Hope in the Waiting


Sermon Notes:

The sermon was not recorded this week. Comprehensive sermon notes are available here.

Scripture: Isaiah 61:1 – 4, 8 – 11

The Spirit of the Lord God is upon me, because the Lord has anointed me; He has sent me to bring good news to the oppressed… Read more…

Scripture:  John 1:6 – 8, 19 – 28

There was a man sent from God, whose name was John. He came as a witness to testify to the light, so that all might believe through him. He himself was not the light, but he came to testify to the light. Read more…

Looking to Sunday

by Elaine Poproski

One of the things I’ve newly appreciated about the season of Advent is the lament-y overtone to everything. There’s a minor key cry for Jesus’ return – for God’s kingdom to come and for all that’s wrong in our world to be put to rights. I feel it this year more profoundly than I have in years past. Perhaps it’s because of COVID. Perhaps it’s all this isolating and waiting for a vaccine.

And yet, Advent progresses. We don’t stay in the same, stuck, waiting place crying out to God. We move; we progress; we remember; we reach out; we hope. Advent draws the eye to Christmas, where we are invited to hear the angels sing their welcome of Emmanuel – God-With-Us – Jesus.
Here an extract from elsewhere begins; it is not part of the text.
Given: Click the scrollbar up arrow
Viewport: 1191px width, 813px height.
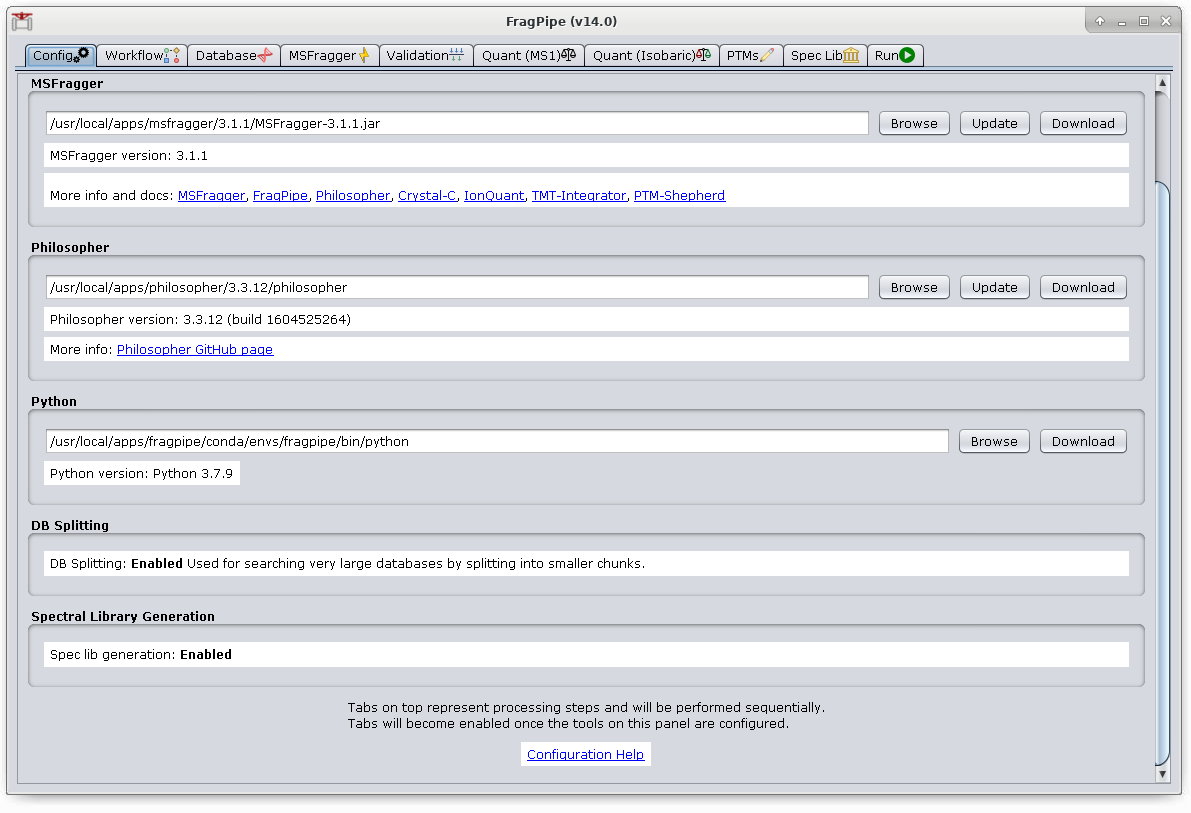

On Sunday we’re going to be reading from Isaiah 61 and from John 1. Both passages strive to pull us out, a little bit, from the dark and despair of lament. Both passages speak of the one who proclaims hope, the one who declares that God is not absent and is not silent; they speak of promise. Hear it in Isaiah 61:11:

For as the earth brings forth its shoots,
and as a garden causes what is sown in it to spring up,
so the Lord God will cause righteousness and praise
to spring up before all the nations.

I think lament is good. I think it’s healthy. I think we would do well to learn the language of lament and teach it to others. But I also think we who know Jesus cannot – must not – just sit in that place. We are a people of hope because we know that no matter what the world looks like today, the end of the story has already been written. Christmas foreshadows what’s coming. It draws out God’s promise of spring. In John 1:7 we read that a man named John “came as a witness to testify to the light, so that all might believe through him.” That light is Jesus – the hope of the world. We have inherited John’s call. We are witnesses to the light.
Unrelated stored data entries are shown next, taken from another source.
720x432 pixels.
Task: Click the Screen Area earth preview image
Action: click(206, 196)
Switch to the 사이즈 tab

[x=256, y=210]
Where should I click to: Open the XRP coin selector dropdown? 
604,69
As you prepare for Sunday, you may not be feeling the hope of Christmas just yet. It’s hard. We’re locked in. We’re afraid of a virus against which we have no viable offensive strategy. We’re facing difficult choices about travel and visiting at a time of year that often sees us gathering over food with family and friends. It’s good that we lament. It’s o.k. that we’re grieving. But we are still people of hope. We are people who know the truth of God’s extraordinary love and redemptive, reconciling work in the world. We know the truth that the angels’ songs on Christmas are but simple folk songs when compared to the way all creation will sing when Jesus returns. As you prepare for Sunday, I invite you to consider how, with everything going on in our world and all that is especially difficult, you will witness to those truths in your own life.